Broncos president/CEO Joe Ellis, new coach Vic Fangio and general manager John Elway at Fangio’s Dove Valley
introductory news conference on Thursday. (Associated Press.)
We assumed wrong.
Former Broncos quarterback, assistant coach
and head coach Gary Kubiak won’t be joining Vic Fangio’s coaching staff — not as an offensive consultant,
not as offensive coordinator, and not as anything else.
Clearly, a possible Kubiak step back into coaching was part of the discussion
when John Elway met with Fangio on Monday in the Chicago area and then settled in on the Bears defensive coordinator as the
choice to succeed the fired Vance Joseph.

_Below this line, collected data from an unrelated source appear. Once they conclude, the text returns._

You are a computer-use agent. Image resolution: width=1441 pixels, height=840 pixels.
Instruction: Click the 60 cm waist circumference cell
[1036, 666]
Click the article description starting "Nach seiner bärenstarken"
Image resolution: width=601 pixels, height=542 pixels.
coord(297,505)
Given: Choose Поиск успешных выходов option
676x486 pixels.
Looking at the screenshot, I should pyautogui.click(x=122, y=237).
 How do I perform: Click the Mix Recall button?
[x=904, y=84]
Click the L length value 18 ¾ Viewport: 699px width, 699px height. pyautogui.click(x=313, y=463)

Fangio and Kubiak eventually met, and it was clear they couldn’t get on the
same page. 9News’ Mike Klis reported that Kubiak, who had come around to a full-time return to coaching as a coordinator,
apparently wanted to bring back other former staff members as part of his strategy. That and other issues convinced Fangio
it wouldn’t be a good fit.
This is not a knock on Kubiak, a proven coach and an even better man: It would have been a mistake
to bring him back to the staff. That came into sharp focus as the idea was floated in the media. It would have undercut Fangio.

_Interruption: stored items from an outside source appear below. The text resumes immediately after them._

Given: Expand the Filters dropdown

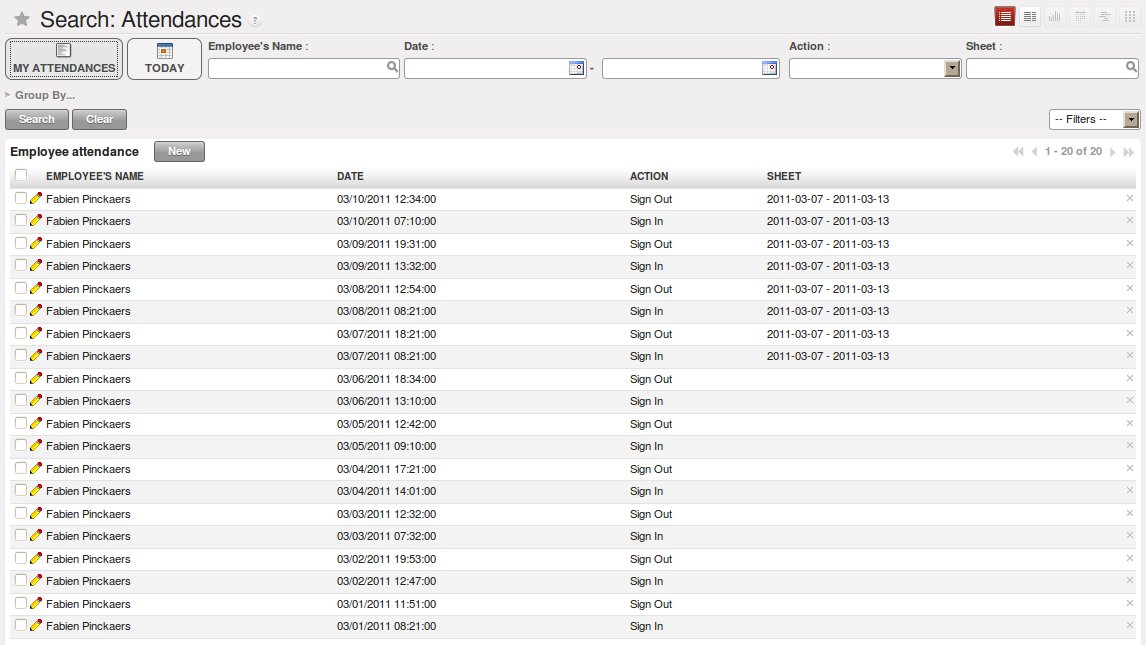Looking at the screenshot, I should (1131, 120).
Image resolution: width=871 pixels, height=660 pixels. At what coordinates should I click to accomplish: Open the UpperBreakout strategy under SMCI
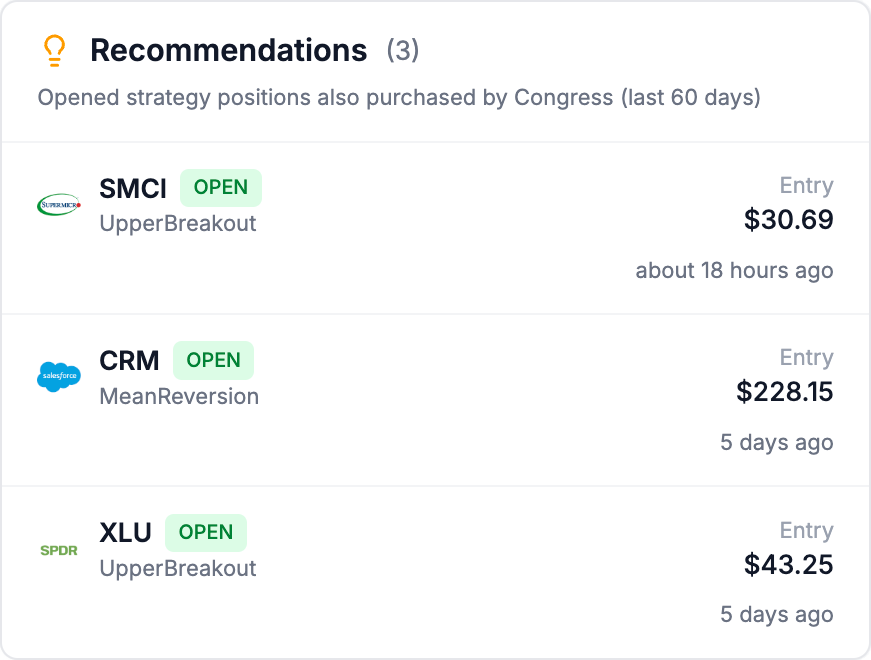(178, 224)
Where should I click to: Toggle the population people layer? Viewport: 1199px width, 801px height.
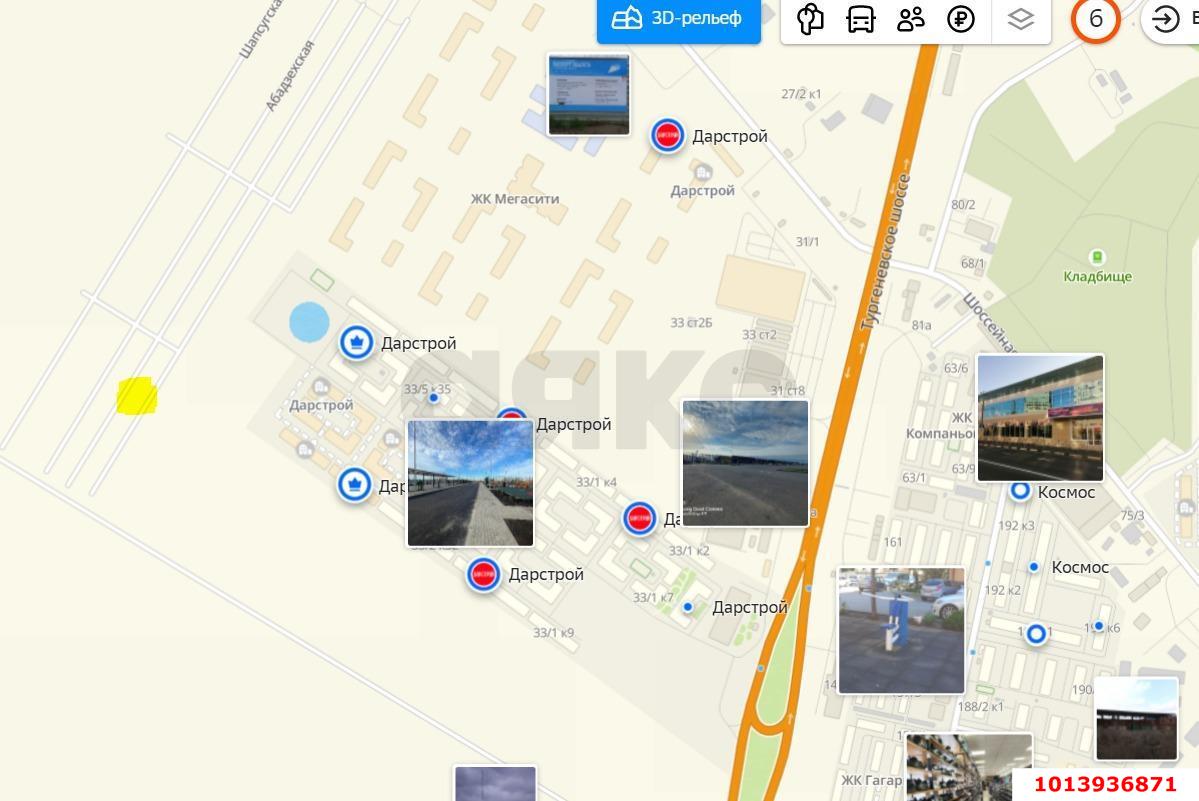911,19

He is finally getting his head-coaching chance 40 years into his career. He is not a co-coach, not half of a two-headed command,
either in reality or perception. The head coach will not have a man who guided the Broncos to a Super Bowl championship
looming over his shoulder, so to speak.
Many have pointed out the similarities between this and the successful model I researched
and wrote about in “’77: Denver, the Broncos and a Coming of Age.” John Ralston, a brilliant personnel man
who deserves credit for building the corner-turning roster, was fired as coach following the 1976 season. The natural
choice to succeed him, defensive coordinator Joe Collier, didn’t want anything to to with it because he didn’t
enjoy his stint as Buffalo’s head coach and preferred to be the brilliant mad scientist left alone to run what became
the renowned “Orange Crush.” He had been adaptive, going to a semi-revolutionary three-man front the year before,
when Lyle Aldzado suffered a season-ending knee injury, and the 3-4 was magic.
Collier and Red Miller, then the Patriots’
offensive coordinator, had coached together as far back as at Western Illinois, and Collier essentially recommended and signed
off on hiring Miller for his first-ever pro head-coaching job.
In the magical 1977, Collier ran the defense. Red, with only
nine assistants and no listed offensive coordinator, pretty much ran the offense. (With seven, the Nuggets have almost as many assistant coaches.)
That worked for the Broncos then, but Miller and Collier’s
long-time friendship and trust made it an extraordinary situation.
This would have been different, and not only because more
than 40 years have passed. While Fangio will demand an offensive approach more in line with the RPO trends of the times, he
still is more old-school than new-wave. I actually don’t buy into the oft-expressed notion that Kubiak should be viewed
with suspicion in 2019 because his offensive philosophy — still somewhat on display with the Broncos — is archaic.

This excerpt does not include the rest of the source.